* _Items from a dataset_

------

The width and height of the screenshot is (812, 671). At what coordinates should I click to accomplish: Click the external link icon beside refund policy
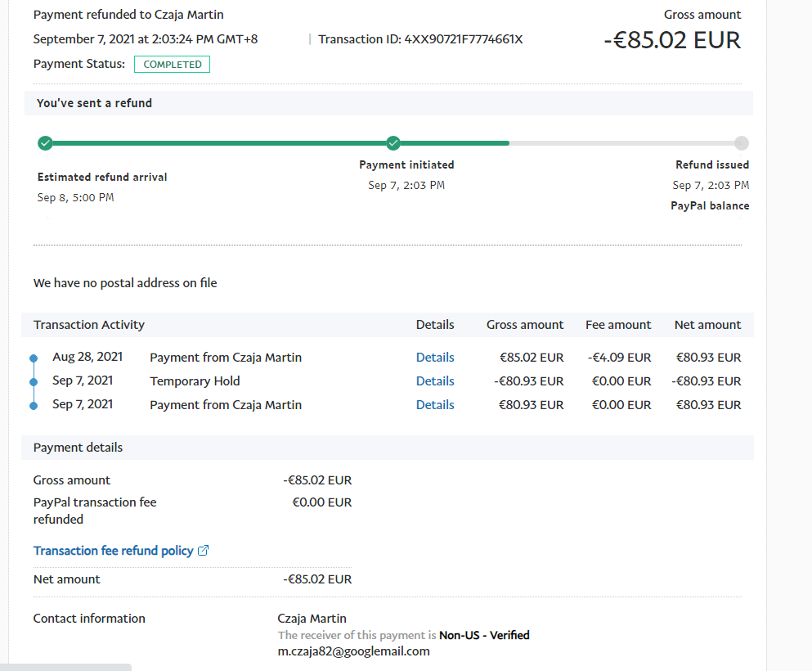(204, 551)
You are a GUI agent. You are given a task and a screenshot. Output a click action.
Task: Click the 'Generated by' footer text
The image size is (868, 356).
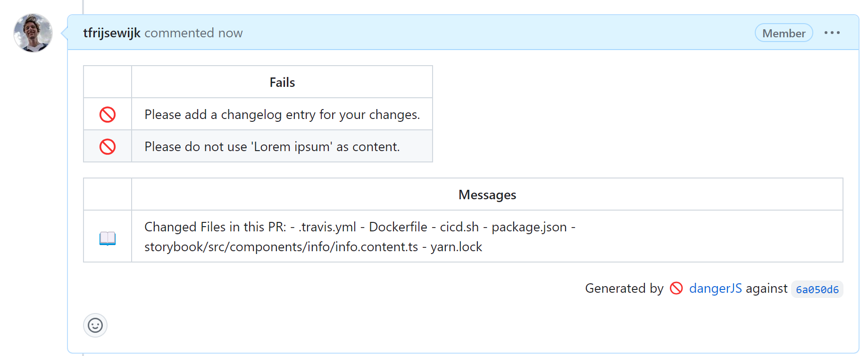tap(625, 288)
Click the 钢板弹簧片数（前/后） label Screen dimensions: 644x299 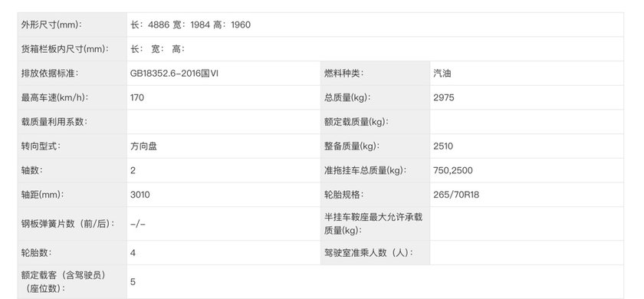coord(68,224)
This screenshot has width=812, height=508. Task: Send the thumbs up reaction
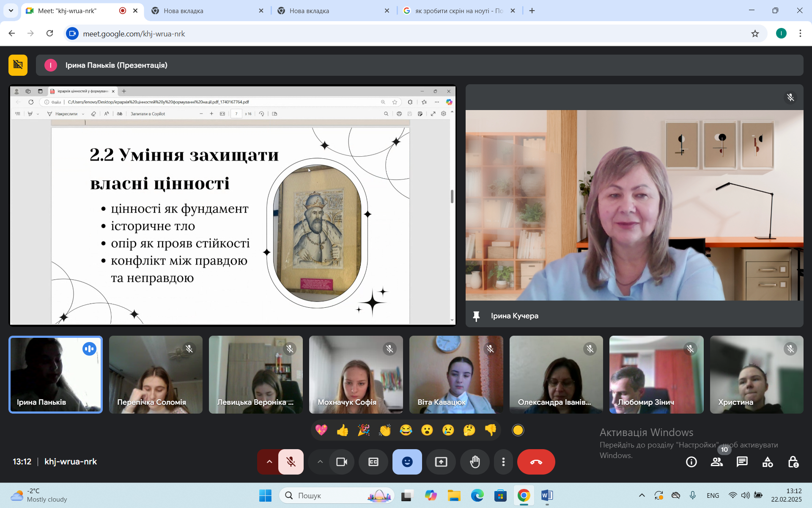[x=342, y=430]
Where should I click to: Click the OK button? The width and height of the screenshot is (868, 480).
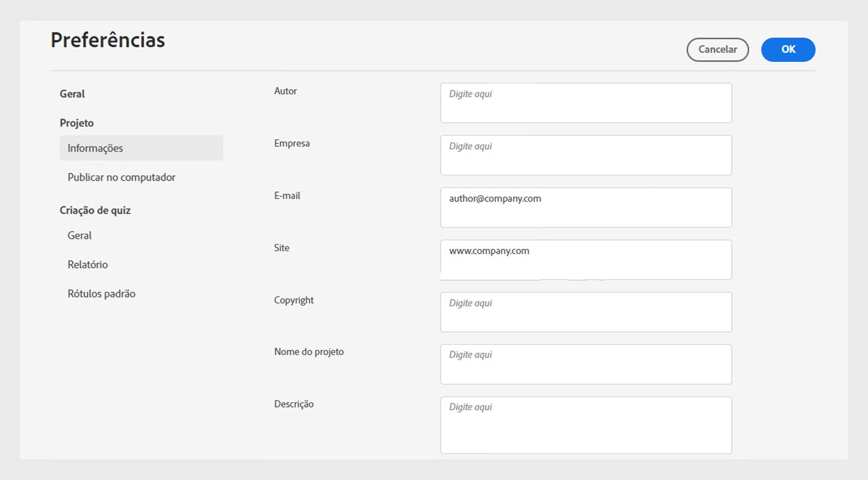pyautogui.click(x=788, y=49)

------

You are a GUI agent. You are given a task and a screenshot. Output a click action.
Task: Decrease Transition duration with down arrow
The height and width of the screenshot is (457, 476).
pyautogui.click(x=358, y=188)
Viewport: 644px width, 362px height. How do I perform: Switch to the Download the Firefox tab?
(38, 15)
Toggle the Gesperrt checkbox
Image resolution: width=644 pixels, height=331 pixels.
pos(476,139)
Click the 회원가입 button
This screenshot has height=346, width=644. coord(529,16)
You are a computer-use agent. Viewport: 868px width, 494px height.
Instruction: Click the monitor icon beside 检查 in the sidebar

------

Could you restate, word for word, the lines above from the one with "Click the 회원가입 button" to the one with "Instruction: Click the", both included?

* _TASK SOLUTION_
Click the 회원가입 button
This screenshot has height=346, width=644. coord(529,16)
You are a computer-use agent. Viewport: 868px width, 494px height.
Instruction: Click the monitor icon beside 检查 in the sidebar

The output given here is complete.